On 5 February 2006, Santoro was shot dead from behind while kneeling in prayer in the Santa Maria Church. A witness heard the perpetrator shouting "Allahu Akbar".[2][3]

Perpetrator

Oğuzhan Akdin, a 16-year-old high school student, was arrested two days after the shooting, carrying a 9mm pistol. An investigation by the U.S. Air Force Office of Special Investigations on stolen weaponry revealed that this gun had been part of a batch of guns that the United States had given to the Iraqi army but which had gone missing.[4] The student told police he had been influenced by the Jyllands-Posten Muhammad cartoons controversy.[5] The murder was preceded by massive anti-Christian propaganda in the Turkish popular press.[6] In the three months before his murder, Santoro's telephone had been tapped by the Turkish police in Trabzon.[7]

Aftermath

At Santoro's funeral at the Basilica of St. John Lateran, Cardinal Camillo Ruini, the vicar of the Diocese of Rome, mentioned in his homily that the possible beatification process for Santoro may be opened after February 2011. His assassination is marked annually by the Don Andrea Santoro Association, which is organized in part by Cardinal Angelo De Donatis, the Vicar General of Rome and a seminary classmate of Santoro.[8]

Pope Benedict XVI recalled his martyrdom in his homily at the Shrine of Meryem Ana Evi (House of the Virgin Mary) in Ephesus on 29 November 2006.[9]
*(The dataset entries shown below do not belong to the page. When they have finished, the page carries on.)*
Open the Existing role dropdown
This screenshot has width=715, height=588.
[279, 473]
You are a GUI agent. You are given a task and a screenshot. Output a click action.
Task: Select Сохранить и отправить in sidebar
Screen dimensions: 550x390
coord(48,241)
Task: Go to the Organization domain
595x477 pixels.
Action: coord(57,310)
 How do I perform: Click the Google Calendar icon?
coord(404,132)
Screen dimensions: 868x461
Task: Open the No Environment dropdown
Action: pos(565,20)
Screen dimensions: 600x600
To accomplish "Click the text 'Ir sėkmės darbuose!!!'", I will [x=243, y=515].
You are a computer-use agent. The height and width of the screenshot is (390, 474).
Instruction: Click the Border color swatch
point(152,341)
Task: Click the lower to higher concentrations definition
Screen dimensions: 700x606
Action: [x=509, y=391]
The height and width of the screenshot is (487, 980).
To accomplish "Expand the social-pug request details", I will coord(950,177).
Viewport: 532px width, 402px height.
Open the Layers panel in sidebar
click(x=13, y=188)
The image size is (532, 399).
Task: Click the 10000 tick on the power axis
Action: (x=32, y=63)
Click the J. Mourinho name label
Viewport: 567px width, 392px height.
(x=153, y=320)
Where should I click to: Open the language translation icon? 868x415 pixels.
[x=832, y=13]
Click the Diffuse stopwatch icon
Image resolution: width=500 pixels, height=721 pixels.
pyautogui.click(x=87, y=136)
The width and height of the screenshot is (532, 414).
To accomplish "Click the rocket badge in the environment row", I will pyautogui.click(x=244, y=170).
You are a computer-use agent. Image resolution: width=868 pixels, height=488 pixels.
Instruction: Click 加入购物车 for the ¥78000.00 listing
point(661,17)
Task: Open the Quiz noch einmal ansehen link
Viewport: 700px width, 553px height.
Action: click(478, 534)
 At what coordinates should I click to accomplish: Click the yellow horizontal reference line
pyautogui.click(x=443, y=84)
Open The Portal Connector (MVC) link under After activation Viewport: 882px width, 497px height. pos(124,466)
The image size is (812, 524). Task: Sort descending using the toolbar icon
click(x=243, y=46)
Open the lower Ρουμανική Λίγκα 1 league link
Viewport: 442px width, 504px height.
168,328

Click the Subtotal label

As the murderer of Armenian-Turkish journalist Hrant Dink also came from Trabzon and was also under 18 years of age, Turkish police were investigating possible connections between the slayings of Santoro and Dink.[10] On 10 October 2006, Oğuzhan Akdin was sentenced to 18 years, 10 months, and 20 days in prison for "premeditated murder" by a juvenile court in Trabzon.[11] According to head of the local Catholic administration, the Apostolic Vicariate of Anatolia, Bishop Luigi Padovese, neither the killer nor his mother showed any remorse during the trial.[12] In October 2007, Turkey's Court of Appeals affirmed the jail sentence for Santoro's killer.[3] Following the 2016 Turkish coup d'état attempt, the killer was released from jail after serving less than 10 years of his sentence.[13]